Collected data

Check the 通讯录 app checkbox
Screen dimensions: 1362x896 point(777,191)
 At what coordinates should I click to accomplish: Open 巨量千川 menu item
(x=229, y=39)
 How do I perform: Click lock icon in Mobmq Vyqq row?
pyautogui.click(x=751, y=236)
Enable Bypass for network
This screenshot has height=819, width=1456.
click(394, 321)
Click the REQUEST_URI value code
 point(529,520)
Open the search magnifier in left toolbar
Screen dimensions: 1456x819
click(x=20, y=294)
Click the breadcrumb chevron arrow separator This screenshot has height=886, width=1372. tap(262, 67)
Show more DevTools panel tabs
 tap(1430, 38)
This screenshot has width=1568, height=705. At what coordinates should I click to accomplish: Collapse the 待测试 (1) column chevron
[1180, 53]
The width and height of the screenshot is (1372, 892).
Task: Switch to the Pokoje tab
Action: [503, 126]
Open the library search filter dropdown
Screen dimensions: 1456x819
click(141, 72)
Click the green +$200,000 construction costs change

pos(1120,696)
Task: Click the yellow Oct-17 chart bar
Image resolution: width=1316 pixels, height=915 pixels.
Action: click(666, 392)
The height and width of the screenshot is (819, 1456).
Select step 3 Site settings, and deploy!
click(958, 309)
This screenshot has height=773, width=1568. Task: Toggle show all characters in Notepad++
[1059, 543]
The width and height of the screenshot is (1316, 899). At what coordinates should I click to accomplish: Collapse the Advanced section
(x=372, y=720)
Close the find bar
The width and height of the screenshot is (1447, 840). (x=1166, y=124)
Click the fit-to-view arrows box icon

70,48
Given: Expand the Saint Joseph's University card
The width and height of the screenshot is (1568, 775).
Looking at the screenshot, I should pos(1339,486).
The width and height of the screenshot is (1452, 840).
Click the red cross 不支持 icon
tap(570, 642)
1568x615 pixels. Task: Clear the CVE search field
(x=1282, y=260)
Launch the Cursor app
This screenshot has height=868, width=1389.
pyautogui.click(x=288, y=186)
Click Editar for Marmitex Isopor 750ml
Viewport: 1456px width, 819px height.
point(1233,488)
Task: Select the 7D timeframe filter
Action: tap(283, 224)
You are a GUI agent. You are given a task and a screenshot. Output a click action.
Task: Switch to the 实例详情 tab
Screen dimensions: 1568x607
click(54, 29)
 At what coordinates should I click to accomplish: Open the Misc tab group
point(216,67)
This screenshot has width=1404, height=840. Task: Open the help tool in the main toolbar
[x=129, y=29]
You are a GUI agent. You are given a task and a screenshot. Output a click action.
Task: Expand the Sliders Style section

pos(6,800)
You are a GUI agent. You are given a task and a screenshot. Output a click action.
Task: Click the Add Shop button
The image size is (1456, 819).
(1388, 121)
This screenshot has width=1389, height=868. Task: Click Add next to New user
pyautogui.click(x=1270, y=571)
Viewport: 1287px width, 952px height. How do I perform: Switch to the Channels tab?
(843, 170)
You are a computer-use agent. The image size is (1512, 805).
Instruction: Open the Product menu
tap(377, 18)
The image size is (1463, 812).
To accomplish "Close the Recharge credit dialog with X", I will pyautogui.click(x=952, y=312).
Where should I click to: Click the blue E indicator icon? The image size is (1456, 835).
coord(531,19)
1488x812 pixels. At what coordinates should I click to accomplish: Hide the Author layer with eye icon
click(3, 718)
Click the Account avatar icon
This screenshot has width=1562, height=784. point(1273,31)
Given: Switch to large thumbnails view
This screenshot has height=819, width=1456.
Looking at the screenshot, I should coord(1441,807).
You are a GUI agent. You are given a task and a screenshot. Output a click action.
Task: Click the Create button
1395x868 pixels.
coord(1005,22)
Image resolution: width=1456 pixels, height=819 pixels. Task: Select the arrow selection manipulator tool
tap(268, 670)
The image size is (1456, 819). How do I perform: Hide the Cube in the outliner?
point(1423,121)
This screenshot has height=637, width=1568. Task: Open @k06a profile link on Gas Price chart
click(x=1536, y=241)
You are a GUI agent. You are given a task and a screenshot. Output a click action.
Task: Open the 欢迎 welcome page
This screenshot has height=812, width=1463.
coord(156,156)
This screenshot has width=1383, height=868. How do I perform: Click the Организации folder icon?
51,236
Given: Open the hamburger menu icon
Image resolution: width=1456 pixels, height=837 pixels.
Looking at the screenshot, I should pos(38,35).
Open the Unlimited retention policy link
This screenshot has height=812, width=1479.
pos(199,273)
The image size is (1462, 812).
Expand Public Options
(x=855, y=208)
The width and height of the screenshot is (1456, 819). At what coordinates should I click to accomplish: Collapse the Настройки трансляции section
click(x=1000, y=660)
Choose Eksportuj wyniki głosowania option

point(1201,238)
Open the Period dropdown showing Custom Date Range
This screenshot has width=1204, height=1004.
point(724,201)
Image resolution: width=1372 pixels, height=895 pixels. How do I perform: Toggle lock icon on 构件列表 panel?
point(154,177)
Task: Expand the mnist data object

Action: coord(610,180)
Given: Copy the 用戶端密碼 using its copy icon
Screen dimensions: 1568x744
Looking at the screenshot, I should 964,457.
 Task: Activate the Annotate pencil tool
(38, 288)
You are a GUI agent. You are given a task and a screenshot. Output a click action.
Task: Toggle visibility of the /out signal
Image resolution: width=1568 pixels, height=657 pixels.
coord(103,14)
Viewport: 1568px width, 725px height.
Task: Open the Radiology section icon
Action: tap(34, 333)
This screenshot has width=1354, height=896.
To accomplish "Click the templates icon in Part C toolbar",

(Problem to work on) Transcribe all of the records exactly.

(Written response)
Check the 通讯录 app checkbox
Screen dimensions: 1362x896 point(777,191)
 At what coordinates should I click to accomplish: Open 巨量千川 menu item
(x=229, y=39)
 How do I perform: Click lock icon in Mobmq Vyqq row?
pyautogui.click(x=751, y=236)
Enable Bypass for network
This screenshot has height=819, width=1456.
click(394, 321)
Click the REQUEST_URI value code
 point(529,520)
Open the search magnifier in left toolbar
Screen dimensions: 1456x819
click(x=20, y=294)
Click the breadcrumb chevron arrow separator This screenshot has height=886, width=1372. tap(262, 67)
Show more DevTools panel tabs
 tap(1430, 38)
This screenshot has width=1568, height=705. At what coordinates should I click to accomplish: Collapse the 待测试 (1) column chevron
[1180, 53]
The width and height of the screenshot is (1372, 892).
Task: Switch to the Pokoje tab
Action: [503, 126]
Open the library search filter dropdown
Screen dimensions: 1456x819
click(141, 72)
Click the green +$200,000 construction costs change

pos(1120,696)
Task: Click the yellow Oct-17 chart bar
Image resolution: width=1316 pixels, height=915 pixels.
Action: click(666, 392)
The height and width of the screenshot is (819, 1456).
Select step 3 Site settings, and deploy!
click(958, 309)
This screenshot has height=773, width=1568. Task: Toggle show all characters in Notepad++
[1059, 543]
The width and height of the screenshot is (1316, 899). At what coordinates should I click to accomplish: Collapse the Advanced section
(x=372, y=720)
Close the find bar
The width and height of the screenshot is (1447, 840). (x=1166, y=124)
Click the fit-to-view arrows box icon

70,48
Given: Expand the Saint Joseph's University card
The width and height of the screenshot is (1568, 775).
Looking at the screenshot, I should pos(1339,486).
The width and height of the screenshot is (1452, 840).
Click the red cross 不支持 icon
tap(570, 642)
1568x615 pixels. Task: Clear the CVE search field
(x=1282, y=260)
Launch the Cursor app
This screenshot has height=868, width=1389.
pyautogui.click(x=288, y=186)
Click Editar for Marmitex Isopor 750ml
Viewport: 1456px width, 819px height.
point(1233,488)
Task: Select the 7D timeframe filter
Action: tap(283, 224)
You are a GUI agent. You are given a task and a screenshot. Output a click action.
Task: Switch to the 实例详情 tab
Screen dimensions: 1568x607
click(54, 29)
 At what coordinates should I click to accomplish: Open the Misc tab group
point(216,67)
This screenshot has width=1404, height=840. Task: Open the help tool in the main toolbar
[x=129, y=29]
You are a GUI agent. You are given a task and a screenshot. Output a click action.
Task: Expand the Sliders Style section

pos(6,800)
You are a GUI agent. You are given a task and a screenshot. Output a click action.
Task: Click the Add Shop button
The image size is (1456, 819).
(1388, 121)
This screenshot has width=1389, height=868. Task: Click Add next to New user
pyautogui.click(x=1270, y=571)
Viewport: 1287px width, 952px height. How do I perform: Switch to the Channels tab?
(843, 170)
You are a computer-use agent. The image size is (1512, 805).
Instruction: Open the Product menu
tap(377, 18)
The image size is (1463, 812).
To accomplish "Close the Recharge credit dialog with X", I will pyautogui.click(x=952, y=312).
Where should I click to: Click the blue E indicator icon? The image size is (1456, 835).
coord(531,19)
1488x812 pixels. At what coordinates should I click to accomplish: Hide the Author layer with eye icon
click(3, 718)
Click the Account avatar icon
This screenshot has width=1562, height=784. point(1273,31)
Given: Switch to large thumbnails view
This screenshot has height=819, width=1456.
Looking at the screenshot, I should coord(1441,807).
You are a GUI agent. You are given a task and a screenshot. Output a click action.
Task: Click the Create button
1395x868 pixels.
coord(1005,22)
Image resolution: width=1456 pixels, height=819 pixels. Task: Select the arrow selection manipulator tool
tap(268, 670)
The image size is (1456, 819). How do I perform: Hide the Cube in the outliner?
point(1423,121)
This screenshot has height=637, width=1568. Task: Open @k06a profile link on Gas Price chart
click(x=1536, y=241)
You are a GUI agent. You are given a task and a screenshot. Output a click action.
Task: Open the 欢迎 welcome page
This screenshot has height=812, width=1463.
coord(156,156)
This screenshot has width=1383, height=868. How do I perform: Click the Организации folder icon?
51,236
Given: Open the hamburger menu icon
Image resolution: width=1456 pixels, height=837 pixels.
Looking at the screenshot, I should pos(38,35).
Open the Unlimited retention policy link
This screenshot has height=812, width=1479.
pos(199,273)
The image size is (1462, 812).
Expand Public Options
(x=855, y=208)
The width and height of the screenshot is (1456, 819). At what coordinates should I click to accomplish: Collapse the Настройки трансляции section
click(x=1000, y=660)
Choose Eksportuj wyniki głosowania option

point(1201,238)
Open the Period dropdown showing Custom Date Range
This screenshot has width=1204, height=1004.
point(724,201)
Image resolution: width=1372 pixels, height=895 pixels. How do I perform: Toggle lock icon on 构件列表 panel?
point(154,177)
Task: Expand the mnist data object

Action: coord(610,180)
Given: Copy the 用戶端密碼 using its copy icon
Screen dimensions: 1568x744
Looking at the screenshot, I should 964,457.
 Task: Activate the Annotate pencil tool
(38, 288)
You are a GUI agent. You are given a task and a screenshot. Output a click action.
Task: Toggle visibility of the /out signal
Image resolution: width=1568 pixels, height=657 pixels.
coord(103,14)
Viewport: 1568px width, 725px height.
Task: Open the Radiology section icon
Action: tap(34, 333)
This screenshot has width=1354, height=896.
To accomplish "Click the templates icon in Part C toolbar",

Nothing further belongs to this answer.